Friday, January 16, 2015

#16 / First Definition

Mark Zuckerberg has come out in favor of books! That was a big news story in the San Francisco Chronicle about ten days ago. Facebook is now sponsoring a Year of Books Project. You can "Like" it by clicking right here. If you want to read an argument that "real" books are better for you than ebooks, here is your link!

A premise of the Chronicle article seems to be that it's actually a news story that "Facebook now likes books." I am a bit surprised at the surprise. I think Facebook has always liked books. I do a fair amount of posting to Facebook, including posting each entry I make into this Two Worlds blog, and that means I do a lot of postings about books. Lots of other people do the same. It's definitely not all about pictures of gourmet meals and cute kitties!

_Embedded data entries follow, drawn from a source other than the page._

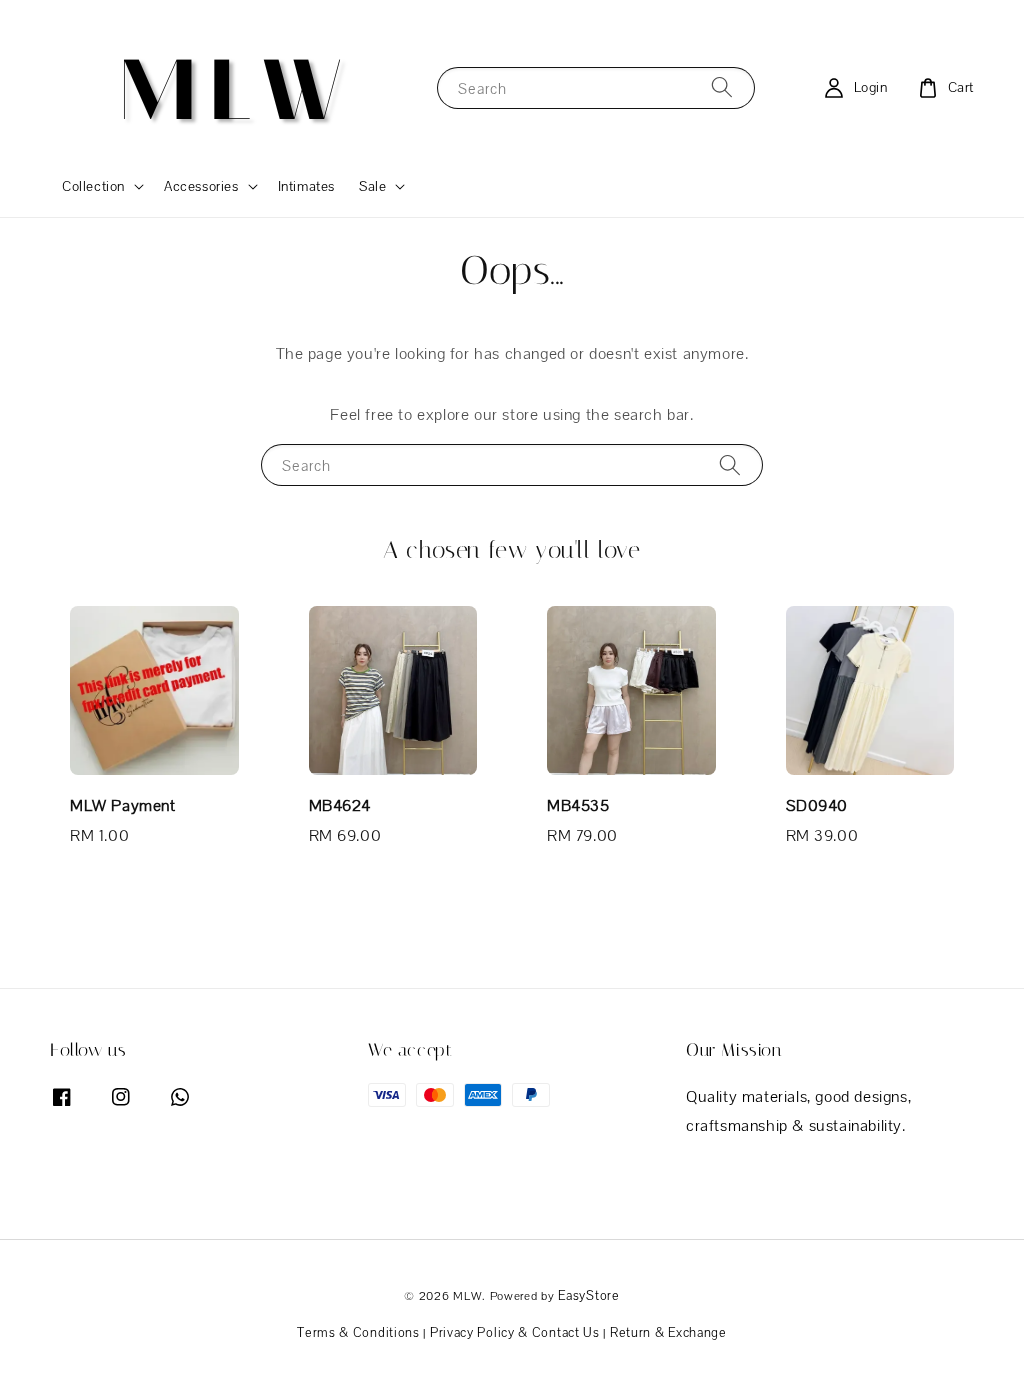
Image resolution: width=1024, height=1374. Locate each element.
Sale (372, 186)
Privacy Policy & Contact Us (515, 1332)
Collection (93, 186)
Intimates (306, 186)
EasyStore (588, 1295)
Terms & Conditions (358, 1332)
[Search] (722, 87)
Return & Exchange (668, 1332)
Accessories (201, 186)
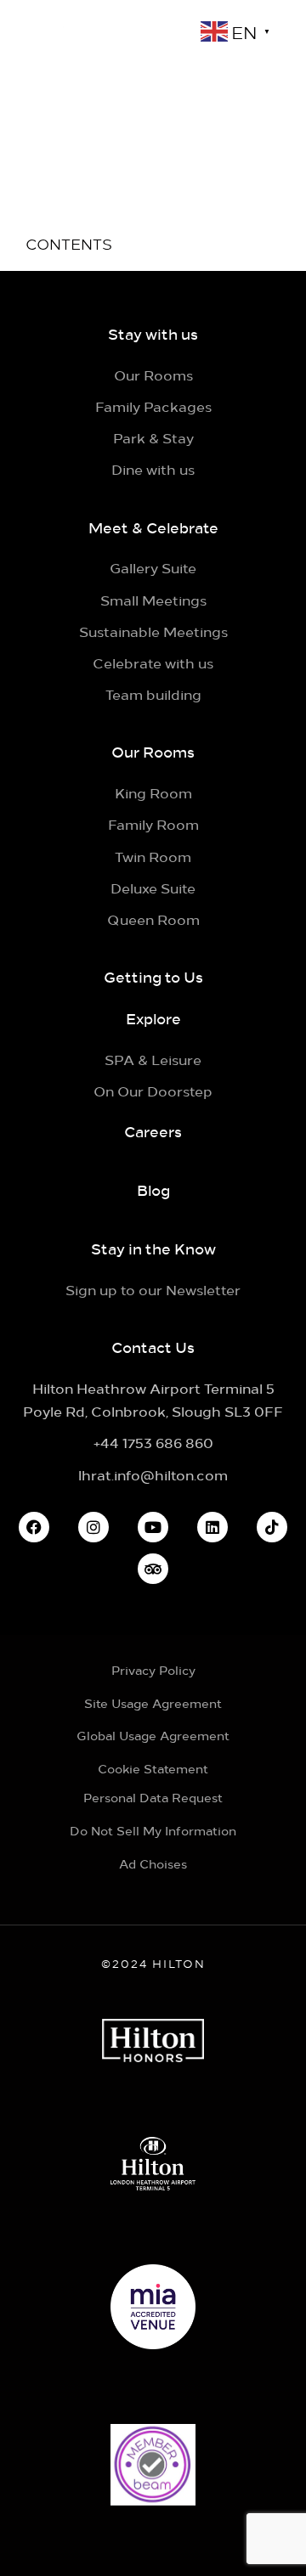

The image above, as a matter of fact, is from the Facebook page of the Year of Books Project. The image below is one that appeared on Facebook sometime ago, by way of my blog: 

To Like books, or not to Like books (on Facebook) is not really the question I seek to address today. I want briefly to comment on the first book chosen for the Facebook Year of Books Project. It's The End of Power, by Moisés Naím. Naím self-identifies as "an internationally renowned columnist and commentator on globalization, international politics and economics whose columns are published every Sunday by Spain’s El País, Italy’s La Repubblica and Brazil’s O Globo and reprinted by leading newspapers worldwide." All of these papers self-identify as "global" newspapers. 

In his book, Naím defines power as the "ability to direct or prevent the current or future actions of other groups and individuals." It is Naím's contention that this kind of power is becoming a lot harder to come by; it's "decaying," from "boardrooms to battlefields and churches to states." As Naím's title page puts it: "Being in charge isn't what it used to be." 

The idea that power is defined by being able to boss other people around isn't what my computer-based dictionary shows as the "first definition" of power. The "first definition" of power in my dictionary is this: 

The ability to do something or act in a particular way, especially as a faculty or quality: the power of speech
That means we ALL have "power," and the power we have is more or less what I have been calling "freedom" in some recent postings. Whatever our situation, we all have the power to do something unexpected and new.

To give credit to Naím, he seems to admit this. His book ends with a prediction that new forms of government will soon emerge, and as he says, "it will not be top-down."